Termine presentazione domanda
La domanda va presentata entro il 29 marzo 2024



Innovazione e investimenti delle imprese culturali e creative

Obiettivo
Favorire la nascita, lo sviluppo ed il consolidamento di progetti innovativi, sia come prodotto che come servizio.

Destinatari
Soggetti giuridici del settore culturale e creativo iscritti al Registro delle imprese o al Repertorio economico amministrativo (REA) con le dimensioni di micro, piccole e medie imprese.

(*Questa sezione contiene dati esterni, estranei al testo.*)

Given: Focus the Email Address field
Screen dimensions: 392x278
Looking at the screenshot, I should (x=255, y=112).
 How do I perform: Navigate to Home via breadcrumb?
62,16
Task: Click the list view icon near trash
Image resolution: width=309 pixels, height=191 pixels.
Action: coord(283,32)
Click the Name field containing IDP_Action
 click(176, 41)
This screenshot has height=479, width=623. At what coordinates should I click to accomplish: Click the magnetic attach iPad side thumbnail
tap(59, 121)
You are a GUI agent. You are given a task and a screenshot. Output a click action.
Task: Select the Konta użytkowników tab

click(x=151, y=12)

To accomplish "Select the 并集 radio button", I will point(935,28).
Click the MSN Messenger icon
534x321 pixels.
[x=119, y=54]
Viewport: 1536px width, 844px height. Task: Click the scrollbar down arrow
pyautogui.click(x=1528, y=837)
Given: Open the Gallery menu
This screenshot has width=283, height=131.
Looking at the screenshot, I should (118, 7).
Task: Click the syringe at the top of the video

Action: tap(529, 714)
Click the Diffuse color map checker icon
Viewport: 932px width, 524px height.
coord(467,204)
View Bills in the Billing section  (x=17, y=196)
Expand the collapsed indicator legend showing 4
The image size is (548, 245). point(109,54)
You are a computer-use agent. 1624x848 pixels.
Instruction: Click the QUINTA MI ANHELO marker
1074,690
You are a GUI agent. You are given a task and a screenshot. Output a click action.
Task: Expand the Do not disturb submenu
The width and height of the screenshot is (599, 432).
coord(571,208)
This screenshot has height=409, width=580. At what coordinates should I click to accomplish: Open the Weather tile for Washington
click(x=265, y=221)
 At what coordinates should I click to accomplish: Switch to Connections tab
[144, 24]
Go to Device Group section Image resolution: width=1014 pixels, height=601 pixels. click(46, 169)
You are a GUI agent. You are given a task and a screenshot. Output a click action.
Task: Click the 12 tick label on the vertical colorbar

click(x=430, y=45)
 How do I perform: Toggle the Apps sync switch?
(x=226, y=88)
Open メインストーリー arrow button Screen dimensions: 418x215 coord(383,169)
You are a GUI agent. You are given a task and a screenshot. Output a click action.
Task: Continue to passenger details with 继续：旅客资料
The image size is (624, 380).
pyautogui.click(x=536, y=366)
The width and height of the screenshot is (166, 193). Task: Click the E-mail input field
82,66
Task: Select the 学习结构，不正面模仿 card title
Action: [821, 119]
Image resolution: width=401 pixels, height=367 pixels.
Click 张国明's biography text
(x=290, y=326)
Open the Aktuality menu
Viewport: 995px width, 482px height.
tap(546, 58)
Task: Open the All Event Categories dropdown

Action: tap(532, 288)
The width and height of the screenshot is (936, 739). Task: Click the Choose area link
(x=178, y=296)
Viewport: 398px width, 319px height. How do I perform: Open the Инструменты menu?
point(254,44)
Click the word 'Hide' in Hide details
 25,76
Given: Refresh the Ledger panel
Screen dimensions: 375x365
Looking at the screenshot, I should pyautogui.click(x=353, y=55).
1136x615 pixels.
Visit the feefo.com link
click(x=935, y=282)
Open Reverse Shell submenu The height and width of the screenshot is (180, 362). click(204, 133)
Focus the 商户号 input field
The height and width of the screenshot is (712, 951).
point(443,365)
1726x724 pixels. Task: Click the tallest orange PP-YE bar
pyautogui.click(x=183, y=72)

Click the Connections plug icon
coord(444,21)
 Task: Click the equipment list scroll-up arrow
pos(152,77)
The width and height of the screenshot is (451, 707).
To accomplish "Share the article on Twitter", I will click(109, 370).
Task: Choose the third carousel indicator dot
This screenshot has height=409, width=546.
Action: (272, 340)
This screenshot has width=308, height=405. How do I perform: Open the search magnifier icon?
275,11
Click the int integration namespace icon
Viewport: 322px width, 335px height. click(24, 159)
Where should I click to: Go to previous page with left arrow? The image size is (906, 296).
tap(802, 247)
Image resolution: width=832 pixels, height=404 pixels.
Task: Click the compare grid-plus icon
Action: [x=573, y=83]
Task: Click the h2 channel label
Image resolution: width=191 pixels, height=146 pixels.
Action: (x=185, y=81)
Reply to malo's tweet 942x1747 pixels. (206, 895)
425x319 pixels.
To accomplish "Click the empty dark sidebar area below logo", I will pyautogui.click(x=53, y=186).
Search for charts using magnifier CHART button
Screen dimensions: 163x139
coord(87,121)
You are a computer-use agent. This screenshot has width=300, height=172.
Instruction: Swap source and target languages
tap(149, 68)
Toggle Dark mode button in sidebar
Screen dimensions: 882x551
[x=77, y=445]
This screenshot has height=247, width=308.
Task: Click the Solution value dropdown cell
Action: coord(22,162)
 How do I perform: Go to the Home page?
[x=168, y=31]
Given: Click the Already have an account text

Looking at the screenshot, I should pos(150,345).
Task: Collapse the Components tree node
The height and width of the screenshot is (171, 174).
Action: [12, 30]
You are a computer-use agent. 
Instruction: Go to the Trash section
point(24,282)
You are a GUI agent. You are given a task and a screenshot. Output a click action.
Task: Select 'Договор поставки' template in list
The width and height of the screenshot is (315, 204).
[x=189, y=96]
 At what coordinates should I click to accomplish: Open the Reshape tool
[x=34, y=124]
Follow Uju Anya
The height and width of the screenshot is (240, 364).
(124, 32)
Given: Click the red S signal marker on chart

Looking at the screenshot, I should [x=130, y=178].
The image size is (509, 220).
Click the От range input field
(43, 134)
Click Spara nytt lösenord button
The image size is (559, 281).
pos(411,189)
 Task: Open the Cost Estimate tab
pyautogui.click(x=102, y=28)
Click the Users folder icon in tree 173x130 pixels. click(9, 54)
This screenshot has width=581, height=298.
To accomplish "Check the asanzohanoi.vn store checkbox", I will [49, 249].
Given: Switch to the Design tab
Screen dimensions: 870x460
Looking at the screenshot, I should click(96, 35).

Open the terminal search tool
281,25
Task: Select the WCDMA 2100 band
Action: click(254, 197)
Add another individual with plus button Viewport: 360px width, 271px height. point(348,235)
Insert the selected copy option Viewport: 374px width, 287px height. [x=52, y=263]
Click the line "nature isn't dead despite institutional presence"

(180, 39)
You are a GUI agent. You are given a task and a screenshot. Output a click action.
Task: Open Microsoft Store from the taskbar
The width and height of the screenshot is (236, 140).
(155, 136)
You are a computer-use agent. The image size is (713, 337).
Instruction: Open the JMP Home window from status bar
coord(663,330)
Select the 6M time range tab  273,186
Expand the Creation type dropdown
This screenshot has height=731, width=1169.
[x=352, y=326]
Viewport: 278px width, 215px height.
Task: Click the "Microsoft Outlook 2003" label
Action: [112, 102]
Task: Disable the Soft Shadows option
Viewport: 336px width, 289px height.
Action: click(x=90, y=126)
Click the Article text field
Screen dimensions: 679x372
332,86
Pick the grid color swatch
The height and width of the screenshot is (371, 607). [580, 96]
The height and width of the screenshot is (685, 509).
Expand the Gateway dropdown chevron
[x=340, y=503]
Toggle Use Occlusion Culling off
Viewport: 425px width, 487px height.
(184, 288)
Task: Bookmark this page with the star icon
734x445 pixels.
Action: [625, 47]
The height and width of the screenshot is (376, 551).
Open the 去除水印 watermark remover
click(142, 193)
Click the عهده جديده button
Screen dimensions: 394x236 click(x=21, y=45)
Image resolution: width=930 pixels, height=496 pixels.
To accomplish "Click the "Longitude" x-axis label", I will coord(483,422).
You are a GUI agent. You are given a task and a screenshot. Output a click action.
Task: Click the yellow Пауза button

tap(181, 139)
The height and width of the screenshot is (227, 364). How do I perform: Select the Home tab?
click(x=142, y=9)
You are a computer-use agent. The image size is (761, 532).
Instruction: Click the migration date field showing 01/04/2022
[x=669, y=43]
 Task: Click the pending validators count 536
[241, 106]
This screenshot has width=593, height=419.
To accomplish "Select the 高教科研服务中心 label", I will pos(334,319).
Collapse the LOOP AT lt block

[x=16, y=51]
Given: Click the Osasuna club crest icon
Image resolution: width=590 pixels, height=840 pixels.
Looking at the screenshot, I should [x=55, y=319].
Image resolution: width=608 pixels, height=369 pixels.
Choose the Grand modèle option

Ambiti di attività ammissibili
– Musica
– Audiovisivo e radio (inclusi: film/cinema, televisione, videogiochi,
software e multimedia)
– Moda
– Architettura e Design
– Arti visive (inclusa fotografia)
– Spettacolo dal vivo e Festival
– Patrimonio culturale materiale e immateriale (inclusi: archivi, biblioteche
e musei)
– Artigianato artistico
– Editoria, libri e letteratura
-Area interdisciplinare (relativo ai soggetti che operano in più di un ambito
di intervento tra quelli elencati)

Contributo
Il contributo previsto nel presente bando sarà concesso nella forma del fondo perduto, nella misura del 70% della spesa ammessa e per un importo, comunque, non superiore a complessivi euro 150.000,00.
Sono previste casistiche di premialità che potrebbero portare il contributo al 80% della spesa ammessa (sempre nel limite di euro 150.000,00) .

Presentazione domanda
Le domande di contributo dovranno essere trasmesse entro il 21 settembre 2023.